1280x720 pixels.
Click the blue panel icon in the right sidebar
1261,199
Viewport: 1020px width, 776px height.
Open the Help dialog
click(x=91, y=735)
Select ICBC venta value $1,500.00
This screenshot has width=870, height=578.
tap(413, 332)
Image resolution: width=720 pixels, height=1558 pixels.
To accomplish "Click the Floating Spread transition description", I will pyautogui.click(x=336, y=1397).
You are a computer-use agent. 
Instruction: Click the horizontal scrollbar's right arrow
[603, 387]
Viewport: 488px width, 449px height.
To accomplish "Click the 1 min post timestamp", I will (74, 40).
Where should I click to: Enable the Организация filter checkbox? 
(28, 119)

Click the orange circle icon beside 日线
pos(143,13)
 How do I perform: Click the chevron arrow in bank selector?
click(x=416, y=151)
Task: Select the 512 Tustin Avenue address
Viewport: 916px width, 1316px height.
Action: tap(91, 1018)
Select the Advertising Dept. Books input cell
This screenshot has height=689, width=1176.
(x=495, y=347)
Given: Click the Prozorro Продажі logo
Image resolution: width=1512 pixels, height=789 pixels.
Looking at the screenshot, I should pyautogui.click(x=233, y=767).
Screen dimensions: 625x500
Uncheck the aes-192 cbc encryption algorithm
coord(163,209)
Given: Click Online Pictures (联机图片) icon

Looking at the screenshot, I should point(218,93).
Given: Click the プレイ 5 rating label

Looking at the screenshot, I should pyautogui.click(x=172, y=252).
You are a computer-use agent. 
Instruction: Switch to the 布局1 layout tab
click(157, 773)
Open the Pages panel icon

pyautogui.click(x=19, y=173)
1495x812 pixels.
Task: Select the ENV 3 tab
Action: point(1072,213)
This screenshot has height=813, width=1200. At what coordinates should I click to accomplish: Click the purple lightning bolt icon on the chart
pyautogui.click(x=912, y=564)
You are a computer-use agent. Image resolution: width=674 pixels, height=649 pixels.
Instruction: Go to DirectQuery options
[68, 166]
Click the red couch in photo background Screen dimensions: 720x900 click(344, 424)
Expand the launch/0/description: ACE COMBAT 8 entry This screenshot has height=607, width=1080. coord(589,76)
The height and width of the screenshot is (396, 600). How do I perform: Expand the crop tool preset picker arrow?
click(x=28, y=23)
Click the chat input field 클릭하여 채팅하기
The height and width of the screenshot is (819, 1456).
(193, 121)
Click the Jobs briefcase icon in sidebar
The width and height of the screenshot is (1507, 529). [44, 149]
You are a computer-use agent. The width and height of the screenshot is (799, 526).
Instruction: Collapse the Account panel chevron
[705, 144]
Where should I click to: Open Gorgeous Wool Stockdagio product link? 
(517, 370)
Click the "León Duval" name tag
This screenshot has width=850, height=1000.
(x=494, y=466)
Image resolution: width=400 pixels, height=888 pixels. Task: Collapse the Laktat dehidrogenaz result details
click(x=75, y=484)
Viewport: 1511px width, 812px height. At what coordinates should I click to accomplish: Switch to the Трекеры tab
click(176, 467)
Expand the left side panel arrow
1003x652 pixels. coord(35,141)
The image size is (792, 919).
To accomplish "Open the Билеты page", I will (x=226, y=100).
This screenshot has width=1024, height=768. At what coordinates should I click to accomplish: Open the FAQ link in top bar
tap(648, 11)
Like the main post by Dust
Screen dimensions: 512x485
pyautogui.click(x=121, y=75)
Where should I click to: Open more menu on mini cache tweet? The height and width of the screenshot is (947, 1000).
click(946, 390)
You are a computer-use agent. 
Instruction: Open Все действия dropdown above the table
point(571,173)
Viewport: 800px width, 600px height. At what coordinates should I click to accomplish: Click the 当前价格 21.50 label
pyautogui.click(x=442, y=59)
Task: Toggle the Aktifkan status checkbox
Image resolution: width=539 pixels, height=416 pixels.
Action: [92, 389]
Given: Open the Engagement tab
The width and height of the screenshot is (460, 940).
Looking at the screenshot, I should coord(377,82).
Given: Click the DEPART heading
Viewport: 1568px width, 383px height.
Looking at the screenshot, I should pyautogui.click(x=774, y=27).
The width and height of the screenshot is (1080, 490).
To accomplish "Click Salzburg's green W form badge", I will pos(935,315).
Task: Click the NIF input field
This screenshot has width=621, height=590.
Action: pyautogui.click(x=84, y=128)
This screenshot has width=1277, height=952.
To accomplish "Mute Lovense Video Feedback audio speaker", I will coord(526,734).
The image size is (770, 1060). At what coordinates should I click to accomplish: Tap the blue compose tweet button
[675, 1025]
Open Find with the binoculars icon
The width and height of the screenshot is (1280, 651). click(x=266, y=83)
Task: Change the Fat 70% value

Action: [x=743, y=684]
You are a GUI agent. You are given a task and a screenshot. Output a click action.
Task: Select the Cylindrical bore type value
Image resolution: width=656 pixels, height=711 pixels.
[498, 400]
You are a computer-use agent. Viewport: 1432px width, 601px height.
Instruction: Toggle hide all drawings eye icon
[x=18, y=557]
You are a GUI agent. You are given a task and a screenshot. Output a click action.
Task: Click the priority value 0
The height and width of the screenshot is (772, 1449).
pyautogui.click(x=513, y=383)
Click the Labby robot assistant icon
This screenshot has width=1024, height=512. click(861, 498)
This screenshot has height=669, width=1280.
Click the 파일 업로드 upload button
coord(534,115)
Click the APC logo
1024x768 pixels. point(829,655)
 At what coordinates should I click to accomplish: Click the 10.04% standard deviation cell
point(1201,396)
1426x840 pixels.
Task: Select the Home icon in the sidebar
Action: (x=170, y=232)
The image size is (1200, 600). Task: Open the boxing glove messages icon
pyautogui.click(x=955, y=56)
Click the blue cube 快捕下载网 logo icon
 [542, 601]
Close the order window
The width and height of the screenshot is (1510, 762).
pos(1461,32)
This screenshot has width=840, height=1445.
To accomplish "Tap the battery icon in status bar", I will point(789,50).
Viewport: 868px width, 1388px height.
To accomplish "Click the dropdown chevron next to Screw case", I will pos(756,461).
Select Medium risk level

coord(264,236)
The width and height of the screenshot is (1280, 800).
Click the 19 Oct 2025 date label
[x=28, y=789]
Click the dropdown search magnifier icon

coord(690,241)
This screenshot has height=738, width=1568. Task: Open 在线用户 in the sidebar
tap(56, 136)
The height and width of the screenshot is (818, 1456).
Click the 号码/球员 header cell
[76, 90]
- - - - -
= Directions =
Each line of the entries holding the string "status" should be found and copied.

= Task response =
Task: Toggle the Aktifkan status checkbox
To accomplish "Tap the battery icon in status bar", I will point(789,50).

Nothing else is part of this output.